Last dance for snooker nightclub

Centre Point venue boss ordered to put tables back after creating glitzy nightspot

IT was supposed to be a place to go for a quiet game of snooker late at night.
Instead, the Centre Point Snooker Club – with a legal capacity of 40 – was advertised to accommodate up to 400 clubbers, putting on R’n’B and hip-hop nights called Crazysexycool and Gangsta-Licious.

Following police raids and undercover operations by Camden’s licensing officers, the owner, Paul Krieger, had his licence reviewed at the town hall on Wednesday.
Narrowly avoiding a three-month suspension of trading, he was instead ordered to reinstate all the snooker tables he had removed to make way for a dance floor at the club, which is in the basement of the Centre Point tower in Tottenham Court Road.
He blamed his failure to apply for a ‘change of use’ to turn the snooker hall into a clubbers’ paradise on ignornace.
“I didn’t know I was breaking the law,” he told councillors.
Everything had run smoothly at the snooker club – renamed Soul Central for its dance makeover – since 1983, when Mr Krieger’s father bought it. It wasn’t until October last year, when Mr Krieger says he was talked into relaunching it as a club by staff and family, that things went awry.
He said: “The people around me became very enthusiastic, I got carried away and more or less gave him (John Fernando, the night manager) a free hand. He had this sideline as a football manager and every time he signed a footballer he wanted to bring them into the club, create a VIP area and sell champagne. From this he had the idea of the dance floor.
“I saw it as a way of improving the business. I didn’t know I was breaking the law.”
Up to 10 snooker and pool tables were hauled out and replaced by a DJ booth and stage to complete the transformation.
On one undercover mission, Camden’s licensing officer Tony Hawkes overheard a young woman approach police officers looking for “a really busy club she had been at a couple of weeks earlier”.
Locked fire escape doors and faulty CCTV also drew criticism from police during surprise raids.
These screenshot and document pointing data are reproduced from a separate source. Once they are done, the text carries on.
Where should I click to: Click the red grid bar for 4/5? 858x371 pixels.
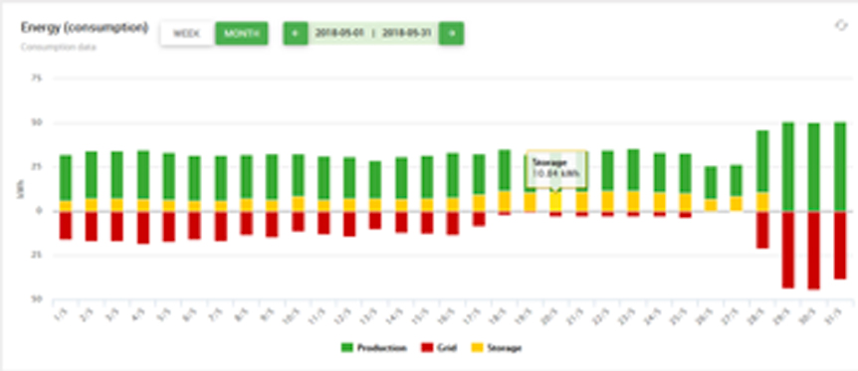[x=143, y=228]
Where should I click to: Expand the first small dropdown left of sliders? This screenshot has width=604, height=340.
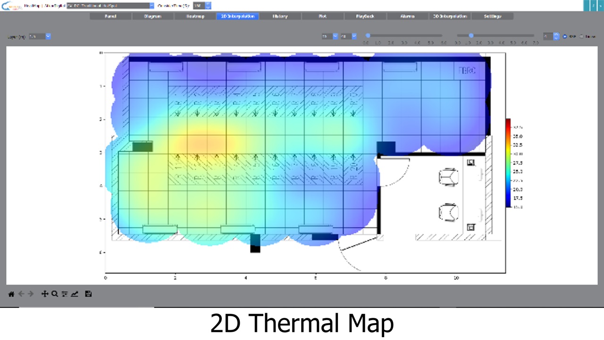coord(335,36)
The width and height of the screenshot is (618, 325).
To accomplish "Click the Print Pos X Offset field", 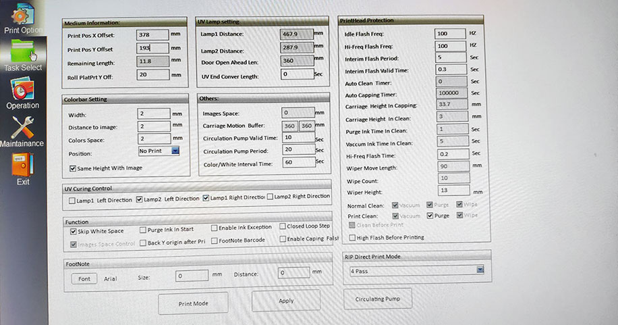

On several follow-up visits, the dangers pointed out by officers had not been rectified. On one occasion the key to the fire doors could not be found and the police shut the club.
Paula Matthews, of Holborn police station, said: “Given the seriousness and number of offences, police feel suspension is appropriate.”
Councillor Phil Thompson, chairman at the licensing meeting, told Mr Krieger: “I think this was an appalling state of affairs.
“It is a very serious aberration under your control.
“I wouldn’t want to prejudice further hearings, but if anything like this happened again this licence would most likely be revoked.”
Mr Krieger told the panel: “I don’t want to put people’s lives at risk. It was being badly run. It was a nightclub. The premises were not ideal for a nightclub situation and the cost of converting it and the legality (of converting it) was quite unattainable for me.
“I was aware of the music and dance licence, but I didn’t place a lot of importance on that.”
Mr Krieger’s licence was severely curtailed by councillors, who told him he must close at 1am, five hours earlier than previously, and stop serving alcohol at midnight rather than 3am.